14. A ação popular que questiona o contrato da Guamá por dispensa de licitação ingressou em 2015 e agora em 2021, o Ministério Público, em uma petição assinada pelo Promotor Raimundo Moraes, pede que o juiz decrete perda de objeto da AP, alegando que o Aurá não pode ser reaberto e que o TAC já é objeto de outra ação, mas se esquiva do pedido principal que é a ilegalidade da dispensa de licitação.  

Quero encerrar este longo texto, mas creio que necessário, dizendo que meu objetivo não é apontar ou criminalizar pessoas, porem contar a versão de quem viveu esses anos todos lutando anonimamente para que o meio ambiente fosse protegido, que os catadores fossem respeitados, que os resíduos produzidos por nós fossem reciclados, que o rejeito final tivesse o destino adequado e que a comunidade pagasse por este serviço público, o preço justo, sem corrupção ou enriquecimento ilícito.

Que fique claro: nunca, nem eu e nem meus colegas, cobramos um tostão dos catadores e moradores para os defendê-los.
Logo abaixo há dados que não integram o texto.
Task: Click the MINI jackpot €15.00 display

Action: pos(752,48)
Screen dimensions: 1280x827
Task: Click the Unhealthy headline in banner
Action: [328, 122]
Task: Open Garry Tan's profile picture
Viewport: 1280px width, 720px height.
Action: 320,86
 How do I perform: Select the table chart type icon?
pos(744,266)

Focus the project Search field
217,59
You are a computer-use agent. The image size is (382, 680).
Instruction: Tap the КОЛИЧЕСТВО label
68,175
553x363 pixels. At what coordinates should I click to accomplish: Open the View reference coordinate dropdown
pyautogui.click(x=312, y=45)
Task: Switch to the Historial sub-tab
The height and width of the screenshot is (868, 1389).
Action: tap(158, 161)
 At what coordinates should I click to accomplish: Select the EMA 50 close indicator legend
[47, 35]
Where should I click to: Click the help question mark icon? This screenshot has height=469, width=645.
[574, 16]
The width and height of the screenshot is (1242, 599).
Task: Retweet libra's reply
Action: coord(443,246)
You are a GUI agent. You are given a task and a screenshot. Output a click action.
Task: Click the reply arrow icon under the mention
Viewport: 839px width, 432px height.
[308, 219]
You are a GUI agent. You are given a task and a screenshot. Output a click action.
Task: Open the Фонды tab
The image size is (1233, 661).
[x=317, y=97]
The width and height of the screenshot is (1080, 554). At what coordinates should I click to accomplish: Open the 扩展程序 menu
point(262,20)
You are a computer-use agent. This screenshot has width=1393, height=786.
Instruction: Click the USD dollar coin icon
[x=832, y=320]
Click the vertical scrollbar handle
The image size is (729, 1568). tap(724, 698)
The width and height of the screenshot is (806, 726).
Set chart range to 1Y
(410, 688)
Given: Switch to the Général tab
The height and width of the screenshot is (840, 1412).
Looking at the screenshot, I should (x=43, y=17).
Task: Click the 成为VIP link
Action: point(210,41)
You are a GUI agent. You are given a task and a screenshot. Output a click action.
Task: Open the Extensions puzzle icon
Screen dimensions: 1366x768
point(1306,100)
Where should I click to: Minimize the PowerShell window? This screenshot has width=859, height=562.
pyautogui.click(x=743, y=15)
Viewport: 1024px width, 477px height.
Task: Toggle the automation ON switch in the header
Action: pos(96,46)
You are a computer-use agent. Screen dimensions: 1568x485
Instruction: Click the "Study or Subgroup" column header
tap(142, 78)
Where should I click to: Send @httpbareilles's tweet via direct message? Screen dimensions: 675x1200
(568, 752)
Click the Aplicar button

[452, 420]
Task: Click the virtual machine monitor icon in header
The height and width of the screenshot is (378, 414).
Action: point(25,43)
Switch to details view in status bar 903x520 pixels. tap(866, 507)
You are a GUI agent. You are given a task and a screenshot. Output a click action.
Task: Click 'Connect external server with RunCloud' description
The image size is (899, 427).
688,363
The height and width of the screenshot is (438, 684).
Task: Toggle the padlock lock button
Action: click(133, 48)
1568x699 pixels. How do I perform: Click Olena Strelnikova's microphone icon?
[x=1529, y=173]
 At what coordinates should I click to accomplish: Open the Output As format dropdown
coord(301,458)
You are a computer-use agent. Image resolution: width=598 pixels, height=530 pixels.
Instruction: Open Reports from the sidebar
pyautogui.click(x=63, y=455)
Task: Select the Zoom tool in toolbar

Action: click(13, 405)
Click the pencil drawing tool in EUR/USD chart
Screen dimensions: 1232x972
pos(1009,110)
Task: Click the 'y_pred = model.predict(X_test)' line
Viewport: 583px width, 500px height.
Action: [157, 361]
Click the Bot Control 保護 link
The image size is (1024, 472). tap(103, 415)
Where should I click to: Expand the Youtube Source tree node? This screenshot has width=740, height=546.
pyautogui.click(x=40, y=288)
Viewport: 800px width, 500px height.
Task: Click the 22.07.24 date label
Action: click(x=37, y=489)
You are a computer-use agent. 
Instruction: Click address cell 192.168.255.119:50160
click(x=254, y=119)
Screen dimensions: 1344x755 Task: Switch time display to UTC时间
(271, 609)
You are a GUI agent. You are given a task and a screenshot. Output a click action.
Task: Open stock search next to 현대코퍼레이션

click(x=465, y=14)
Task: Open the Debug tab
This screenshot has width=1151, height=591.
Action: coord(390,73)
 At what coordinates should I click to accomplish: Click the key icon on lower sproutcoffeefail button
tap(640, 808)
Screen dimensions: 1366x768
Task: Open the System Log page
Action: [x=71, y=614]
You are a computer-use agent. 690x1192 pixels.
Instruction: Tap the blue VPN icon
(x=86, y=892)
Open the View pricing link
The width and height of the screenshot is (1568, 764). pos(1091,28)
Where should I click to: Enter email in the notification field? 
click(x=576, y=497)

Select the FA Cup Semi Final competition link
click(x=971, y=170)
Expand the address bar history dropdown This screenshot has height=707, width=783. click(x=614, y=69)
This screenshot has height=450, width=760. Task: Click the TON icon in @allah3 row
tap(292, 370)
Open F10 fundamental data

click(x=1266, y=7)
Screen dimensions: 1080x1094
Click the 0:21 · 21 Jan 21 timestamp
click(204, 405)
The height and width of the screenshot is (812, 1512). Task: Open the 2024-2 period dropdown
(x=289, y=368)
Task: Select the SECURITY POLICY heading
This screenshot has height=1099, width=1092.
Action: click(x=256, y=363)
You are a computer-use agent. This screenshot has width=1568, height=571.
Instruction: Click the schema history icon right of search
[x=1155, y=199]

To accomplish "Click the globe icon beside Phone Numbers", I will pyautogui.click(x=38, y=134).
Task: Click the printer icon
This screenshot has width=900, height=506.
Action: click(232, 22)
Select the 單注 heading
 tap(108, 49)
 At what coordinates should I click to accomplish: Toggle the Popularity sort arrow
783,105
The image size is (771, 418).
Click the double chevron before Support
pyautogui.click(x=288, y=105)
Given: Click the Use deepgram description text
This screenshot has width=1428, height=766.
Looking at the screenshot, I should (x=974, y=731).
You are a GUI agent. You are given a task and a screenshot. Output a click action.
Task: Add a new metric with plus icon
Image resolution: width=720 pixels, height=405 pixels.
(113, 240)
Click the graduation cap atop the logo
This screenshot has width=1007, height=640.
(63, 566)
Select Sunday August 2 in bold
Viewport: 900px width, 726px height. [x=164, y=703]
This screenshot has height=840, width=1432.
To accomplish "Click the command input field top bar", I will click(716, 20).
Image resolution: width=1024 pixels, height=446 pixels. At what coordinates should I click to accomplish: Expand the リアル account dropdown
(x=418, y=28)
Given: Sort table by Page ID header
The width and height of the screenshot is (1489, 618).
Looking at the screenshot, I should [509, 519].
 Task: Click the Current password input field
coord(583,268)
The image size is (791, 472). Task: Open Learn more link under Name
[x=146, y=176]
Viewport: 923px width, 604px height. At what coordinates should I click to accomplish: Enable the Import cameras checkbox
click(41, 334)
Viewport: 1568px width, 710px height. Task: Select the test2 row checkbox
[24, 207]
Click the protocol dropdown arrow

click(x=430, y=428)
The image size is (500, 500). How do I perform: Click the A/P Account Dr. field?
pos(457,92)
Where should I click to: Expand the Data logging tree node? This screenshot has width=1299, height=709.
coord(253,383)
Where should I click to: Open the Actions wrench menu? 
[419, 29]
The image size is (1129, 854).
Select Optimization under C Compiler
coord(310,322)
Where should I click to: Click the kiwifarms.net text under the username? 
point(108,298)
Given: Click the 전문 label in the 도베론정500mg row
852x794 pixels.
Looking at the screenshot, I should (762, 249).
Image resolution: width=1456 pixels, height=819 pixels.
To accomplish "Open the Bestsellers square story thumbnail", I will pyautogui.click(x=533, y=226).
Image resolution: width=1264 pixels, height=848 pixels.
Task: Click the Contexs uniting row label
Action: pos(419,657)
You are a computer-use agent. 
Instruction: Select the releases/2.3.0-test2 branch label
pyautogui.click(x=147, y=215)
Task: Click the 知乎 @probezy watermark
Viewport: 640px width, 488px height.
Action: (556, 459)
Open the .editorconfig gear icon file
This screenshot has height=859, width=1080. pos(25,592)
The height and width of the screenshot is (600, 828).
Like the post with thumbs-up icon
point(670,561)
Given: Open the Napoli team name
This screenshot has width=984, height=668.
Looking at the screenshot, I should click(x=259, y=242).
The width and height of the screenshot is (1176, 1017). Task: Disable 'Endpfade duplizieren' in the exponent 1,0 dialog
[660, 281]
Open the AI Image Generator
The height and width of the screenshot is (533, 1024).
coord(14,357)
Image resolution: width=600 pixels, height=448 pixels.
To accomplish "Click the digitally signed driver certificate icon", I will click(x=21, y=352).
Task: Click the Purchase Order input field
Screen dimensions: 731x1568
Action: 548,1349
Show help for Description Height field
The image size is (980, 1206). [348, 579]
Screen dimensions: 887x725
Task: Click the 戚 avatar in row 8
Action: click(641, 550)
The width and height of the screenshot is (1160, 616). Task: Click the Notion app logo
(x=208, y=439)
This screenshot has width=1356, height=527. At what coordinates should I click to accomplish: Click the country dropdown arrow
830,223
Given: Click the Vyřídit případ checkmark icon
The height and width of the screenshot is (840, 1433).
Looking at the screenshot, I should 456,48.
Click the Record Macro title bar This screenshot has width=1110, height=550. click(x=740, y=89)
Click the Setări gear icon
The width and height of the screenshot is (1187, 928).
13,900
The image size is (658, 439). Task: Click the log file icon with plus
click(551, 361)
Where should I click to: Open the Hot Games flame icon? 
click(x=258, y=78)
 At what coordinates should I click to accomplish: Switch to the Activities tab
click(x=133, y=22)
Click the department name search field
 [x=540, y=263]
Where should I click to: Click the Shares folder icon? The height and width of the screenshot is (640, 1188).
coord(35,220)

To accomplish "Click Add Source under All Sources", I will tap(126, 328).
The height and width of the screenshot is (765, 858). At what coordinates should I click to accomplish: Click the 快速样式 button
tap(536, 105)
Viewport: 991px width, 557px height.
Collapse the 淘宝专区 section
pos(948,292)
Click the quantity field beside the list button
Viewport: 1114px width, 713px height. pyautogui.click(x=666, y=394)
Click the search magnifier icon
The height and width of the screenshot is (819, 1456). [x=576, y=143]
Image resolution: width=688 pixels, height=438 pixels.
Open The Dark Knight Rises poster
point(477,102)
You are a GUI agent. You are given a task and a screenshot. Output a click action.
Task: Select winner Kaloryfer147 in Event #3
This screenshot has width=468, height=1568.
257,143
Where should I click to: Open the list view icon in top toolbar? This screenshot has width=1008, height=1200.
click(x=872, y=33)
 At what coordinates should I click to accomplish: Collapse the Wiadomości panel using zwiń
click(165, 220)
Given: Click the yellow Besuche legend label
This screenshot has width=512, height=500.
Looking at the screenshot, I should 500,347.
Fazemos voluntariamente.  

Por fim, quero dizer que o correto a fazer nesta fase, depois de tantos interesses, será fechar Marituba, abrir uma célula emergencial no Aurá, implantar a coleta seletiva na região e abrir uma PPP para cumprimento integral do PNRS, com a contratação de empresa séria e que faça a recuperação ambiental do Aurá, a inclusão socioeconômica dos catadores e apresente um local adequado e de acordo com a lei para receber os rejeitos.

Um comentário:

  1. A luta é árdua porque os interesses econômicos e politiqueiros são os verdadeiros desserviço à comunidade e o meio ambiente.Parabens pela narrativa construída de luta dia a dia.A verdade é o respeito são pilares da democracia e do desenvolvimento humano e social.